▼

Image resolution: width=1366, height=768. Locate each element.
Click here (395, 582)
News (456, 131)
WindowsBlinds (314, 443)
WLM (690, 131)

▲
▼

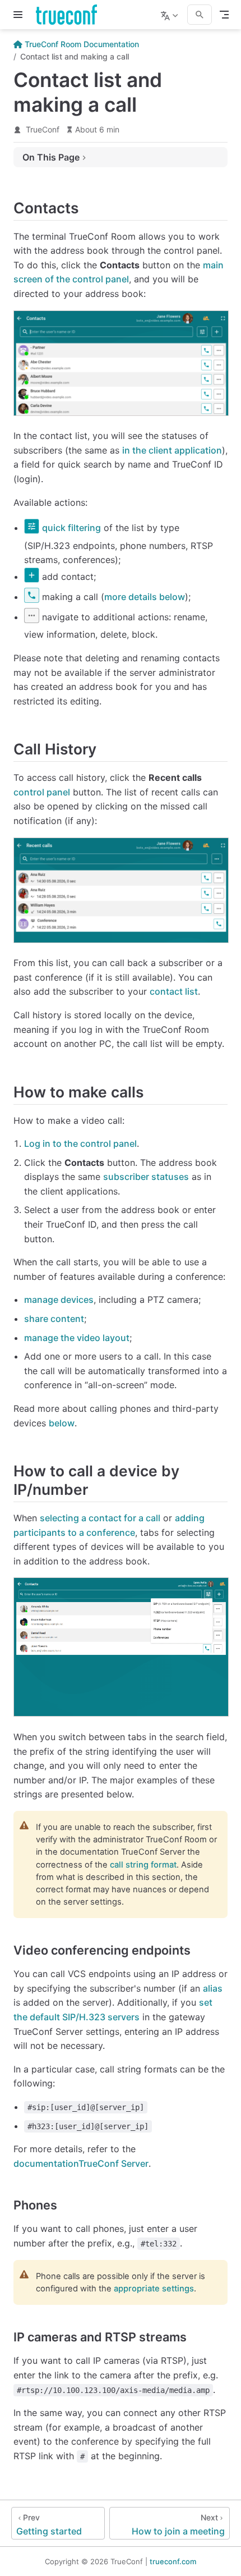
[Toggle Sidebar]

▲

* [Task description] Out of the data above, transcribe exactly and only the lines starting with the line that has "Image resolution: width=1366, height=768." and going on through the line that has "WLM (690, 131)", both included.

* [Answer for the task]
Image resolution: width=1366, height=768. Locate each element.
Click here (395, 582)
News (456, 131)
WindowsBlinds (314, 443)
WLM (690, 131)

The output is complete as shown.